(Records from a pointing dataset)
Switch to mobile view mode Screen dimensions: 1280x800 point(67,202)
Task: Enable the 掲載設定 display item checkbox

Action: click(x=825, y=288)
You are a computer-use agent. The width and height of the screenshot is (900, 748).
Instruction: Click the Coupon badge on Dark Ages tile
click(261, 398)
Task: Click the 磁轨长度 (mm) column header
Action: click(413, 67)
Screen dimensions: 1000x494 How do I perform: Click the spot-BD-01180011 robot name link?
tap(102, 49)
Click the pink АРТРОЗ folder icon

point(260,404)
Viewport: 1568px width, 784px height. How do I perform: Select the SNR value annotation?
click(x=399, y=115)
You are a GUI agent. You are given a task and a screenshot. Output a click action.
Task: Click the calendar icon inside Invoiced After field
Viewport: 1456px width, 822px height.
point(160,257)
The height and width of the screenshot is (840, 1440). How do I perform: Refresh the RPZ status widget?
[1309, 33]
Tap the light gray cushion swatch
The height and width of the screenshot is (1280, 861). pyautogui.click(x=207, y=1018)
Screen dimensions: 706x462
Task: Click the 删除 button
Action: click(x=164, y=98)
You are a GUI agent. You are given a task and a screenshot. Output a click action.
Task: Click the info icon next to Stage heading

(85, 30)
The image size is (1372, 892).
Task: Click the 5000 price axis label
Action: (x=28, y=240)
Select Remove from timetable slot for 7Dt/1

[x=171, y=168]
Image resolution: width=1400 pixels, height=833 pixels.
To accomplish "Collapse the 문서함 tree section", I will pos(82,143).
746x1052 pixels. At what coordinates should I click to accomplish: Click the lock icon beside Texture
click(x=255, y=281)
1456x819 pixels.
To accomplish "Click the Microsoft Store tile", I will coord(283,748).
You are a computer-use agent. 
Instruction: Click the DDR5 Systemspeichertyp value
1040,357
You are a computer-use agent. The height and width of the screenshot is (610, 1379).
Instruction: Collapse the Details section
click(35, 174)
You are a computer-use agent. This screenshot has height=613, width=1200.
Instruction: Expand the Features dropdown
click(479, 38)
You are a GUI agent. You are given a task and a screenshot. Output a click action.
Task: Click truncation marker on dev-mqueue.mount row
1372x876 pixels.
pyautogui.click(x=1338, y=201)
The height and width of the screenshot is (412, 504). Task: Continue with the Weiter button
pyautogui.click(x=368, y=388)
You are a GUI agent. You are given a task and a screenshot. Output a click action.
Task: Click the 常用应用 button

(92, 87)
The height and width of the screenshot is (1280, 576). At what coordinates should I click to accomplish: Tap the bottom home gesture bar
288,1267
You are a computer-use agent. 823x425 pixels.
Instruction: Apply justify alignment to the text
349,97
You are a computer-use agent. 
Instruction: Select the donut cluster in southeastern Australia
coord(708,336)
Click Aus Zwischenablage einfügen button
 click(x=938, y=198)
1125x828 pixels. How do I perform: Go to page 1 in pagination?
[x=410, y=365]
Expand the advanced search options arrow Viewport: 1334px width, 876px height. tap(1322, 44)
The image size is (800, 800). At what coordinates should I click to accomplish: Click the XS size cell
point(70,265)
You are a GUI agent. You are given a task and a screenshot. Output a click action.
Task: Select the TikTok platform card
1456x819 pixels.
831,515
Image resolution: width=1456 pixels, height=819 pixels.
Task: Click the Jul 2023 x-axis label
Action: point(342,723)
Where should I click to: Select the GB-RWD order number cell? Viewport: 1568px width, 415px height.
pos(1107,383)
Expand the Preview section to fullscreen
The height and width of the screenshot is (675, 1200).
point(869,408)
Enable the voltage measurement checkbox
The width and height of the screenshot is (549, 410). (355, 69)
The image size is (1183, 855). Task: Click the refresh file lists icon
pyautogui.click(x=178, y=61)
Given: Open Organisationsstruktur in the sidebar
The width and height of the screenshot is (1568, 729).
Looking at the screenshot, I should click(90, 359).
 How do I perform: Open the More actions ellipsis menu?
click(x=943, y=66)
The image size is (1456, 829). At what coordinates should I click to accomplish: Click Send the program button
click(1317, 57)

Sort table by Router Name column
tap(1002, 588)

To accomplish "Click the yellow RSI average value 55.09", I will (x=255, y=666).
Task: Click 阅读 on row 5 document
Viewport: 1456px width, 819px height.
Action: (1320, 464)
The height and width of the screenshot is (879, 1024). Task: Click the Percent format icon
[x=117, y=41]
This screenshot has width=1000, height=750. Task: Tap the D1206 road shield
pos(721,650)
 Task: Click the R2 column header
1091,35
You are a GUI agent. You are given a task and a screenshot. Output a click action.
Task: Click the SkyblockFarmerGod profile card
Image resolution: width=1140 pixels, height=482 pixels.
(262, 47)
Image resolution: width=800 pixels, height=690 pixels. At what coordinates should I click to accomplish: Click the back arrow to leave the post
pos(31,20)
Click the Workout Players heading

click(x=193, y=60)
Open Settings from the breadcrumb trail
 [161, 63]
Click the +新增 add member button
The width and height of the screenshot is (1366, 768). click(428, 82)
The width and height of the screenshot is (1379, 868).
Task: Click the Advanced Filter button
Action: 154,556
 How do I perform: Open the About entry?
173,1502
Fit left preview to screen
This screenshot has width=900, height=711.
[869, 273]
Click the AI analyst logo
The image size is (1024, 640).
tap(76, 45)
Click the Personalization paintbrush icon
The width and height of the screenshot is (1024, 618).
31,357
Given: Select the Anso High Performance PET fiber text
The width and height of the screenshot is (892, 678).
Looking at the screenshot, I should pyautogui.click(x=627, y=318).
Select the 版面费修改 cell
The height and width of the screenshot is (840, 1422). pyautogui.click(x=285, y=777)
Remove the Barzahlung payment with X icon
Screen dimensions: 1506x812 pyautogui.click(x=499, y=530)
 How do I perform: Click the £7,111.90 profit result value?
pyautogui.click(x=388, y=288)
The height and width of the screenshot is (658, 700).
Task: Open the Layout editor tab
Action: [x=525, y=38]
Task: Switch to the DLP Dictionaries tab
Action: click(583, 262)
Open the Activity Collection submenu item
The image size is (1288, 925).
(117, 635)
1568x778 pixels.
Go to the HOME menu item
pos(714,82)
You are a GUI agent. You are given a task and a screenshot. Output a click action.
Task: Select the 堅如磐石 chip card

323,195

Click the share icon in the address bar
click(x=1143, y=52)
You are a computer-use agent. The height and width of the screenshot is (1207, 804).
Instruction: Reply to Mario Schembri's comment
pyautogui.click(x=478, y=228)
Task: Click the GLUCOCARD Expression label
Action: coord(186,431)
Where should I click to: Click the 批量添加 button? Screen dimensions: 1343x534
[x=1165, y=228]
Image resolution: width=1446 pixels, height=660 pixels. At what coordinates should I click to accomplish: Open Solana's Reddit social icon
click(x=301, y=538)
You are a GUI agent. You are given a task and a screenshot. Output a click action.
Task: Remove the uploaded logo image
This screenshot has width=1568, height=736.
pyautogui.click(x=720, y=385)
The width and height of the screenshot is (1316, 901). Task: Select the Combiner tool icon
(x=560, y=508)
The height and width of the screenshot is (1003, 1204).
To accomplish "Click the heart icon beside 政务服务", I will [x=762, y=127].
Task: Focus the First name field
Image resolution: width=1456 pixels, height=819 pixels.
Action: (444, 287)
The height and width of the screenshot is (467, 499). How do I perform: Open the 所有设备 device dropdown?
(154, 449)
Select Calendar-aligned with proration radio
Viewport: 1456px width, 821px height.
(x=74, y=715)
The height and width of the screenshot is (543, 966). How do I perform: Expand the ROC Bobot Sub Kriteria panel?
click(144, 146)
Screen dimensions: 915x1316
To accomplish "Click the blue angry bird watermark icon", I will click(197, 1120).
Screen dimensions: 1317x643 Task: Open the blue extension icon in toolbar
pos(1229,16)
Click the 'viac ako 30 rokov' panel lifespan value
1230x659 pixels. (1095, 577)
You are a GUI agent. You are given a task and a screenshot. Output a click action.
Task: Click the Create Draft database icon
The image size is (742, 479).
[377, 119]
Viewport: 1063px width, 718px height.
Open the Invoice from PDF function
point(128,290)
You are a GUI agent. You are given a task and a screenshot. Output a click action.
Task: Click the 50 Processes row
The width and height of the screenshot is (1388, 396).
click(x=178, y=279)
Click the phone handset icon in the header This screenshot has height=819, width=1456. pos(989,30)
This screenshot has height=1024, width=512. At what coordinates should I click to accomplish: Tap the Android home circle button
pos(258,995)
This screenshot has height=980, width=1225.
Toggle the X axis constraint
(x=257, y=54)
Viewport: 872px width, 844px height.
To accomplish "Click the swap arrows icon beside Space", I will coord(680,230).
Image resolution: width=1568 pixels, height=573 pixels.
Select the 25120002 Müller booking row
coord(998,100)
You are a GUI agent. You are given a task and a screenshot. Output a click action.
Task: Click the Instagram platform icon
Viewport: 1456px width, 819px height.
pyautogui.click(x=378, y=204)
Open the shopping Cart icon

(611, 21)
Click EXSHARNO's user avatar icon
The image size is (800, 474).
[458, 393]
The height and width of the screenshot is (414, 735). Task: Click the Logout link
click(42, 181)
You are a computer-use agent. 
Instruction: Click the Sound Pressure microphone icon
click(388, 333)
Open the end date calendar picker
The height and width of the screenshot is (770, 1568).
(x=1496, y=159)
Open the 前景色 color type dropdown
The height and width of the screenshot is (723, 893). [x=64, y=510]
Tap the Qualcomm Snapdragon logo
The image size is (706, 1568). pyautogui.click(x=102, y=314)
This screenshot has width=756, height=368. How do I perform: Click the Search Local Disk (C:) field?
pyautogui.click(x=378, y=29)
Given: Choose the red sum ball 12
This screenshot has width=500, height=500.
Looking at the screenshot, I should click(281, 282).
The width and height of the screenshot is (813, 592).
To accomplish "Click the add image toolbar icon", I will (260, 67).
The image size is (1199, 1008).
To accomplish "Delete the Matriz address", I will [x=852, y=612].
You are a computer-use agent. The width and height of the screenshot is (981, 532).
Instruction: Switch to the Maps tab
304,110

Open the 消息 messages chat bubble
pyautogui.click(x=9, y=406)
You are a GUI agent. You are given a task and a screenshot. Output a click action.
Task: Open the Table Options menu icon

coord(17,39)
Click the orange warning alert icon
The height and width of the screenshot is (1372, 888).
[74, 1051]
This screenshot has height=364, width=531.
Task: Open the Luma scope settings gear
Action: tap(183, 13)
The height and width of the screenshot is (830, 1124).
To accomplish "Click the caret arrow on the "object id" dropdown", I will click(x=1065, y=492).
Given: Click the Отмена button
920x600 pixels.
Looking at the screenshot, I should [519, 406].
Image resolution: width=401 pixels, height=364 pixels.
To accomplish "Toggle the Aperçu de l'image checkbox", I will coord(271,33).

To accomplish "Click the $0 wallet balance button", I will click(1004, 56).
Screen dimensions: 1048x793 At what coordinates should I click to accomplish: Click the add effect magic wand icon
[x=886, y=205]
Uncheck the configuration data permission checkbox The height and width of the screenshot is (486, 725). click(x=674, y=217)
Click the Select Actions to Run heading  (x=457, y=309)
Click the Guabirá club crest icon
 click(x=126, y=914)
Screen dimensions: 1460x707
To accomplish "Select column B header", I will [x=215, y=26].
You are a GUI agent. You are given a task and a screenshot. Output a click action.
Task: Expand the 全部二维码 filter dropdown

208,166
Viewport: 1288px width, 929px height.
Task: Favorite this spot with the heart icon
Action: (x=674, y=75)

_TASK OBJECTIVE_
Retype the stretch of the listing above from the line that contains "Given: Open Organisationsstruktur" through the line that contains "Action: (1320, 464)", keeping every character as it appears.

_RESULT FOR THIS EXERCISE_
Given: Open Organisationsstruktur in the sidebar
The width and height of the screenshot is (1568, 729).
Looking at the screenshot, I should click(90, 359).
 How do I perform: Open the More actions ellipsis menu?
click(x=943, y=66)
The image size is (1456, 829). At what coordinates should I click to accomplish: Click Send the program button
click(1317, 57)

Sort table by Router Name column
tap(1002, 588)

To accomplish "Click the yellow RSI average value 55.09", I will (x=255, y=666).
Task: Click 阅读 on row 5 document
Viewport: 1456px width, 819px height.
Action: (1320, 464)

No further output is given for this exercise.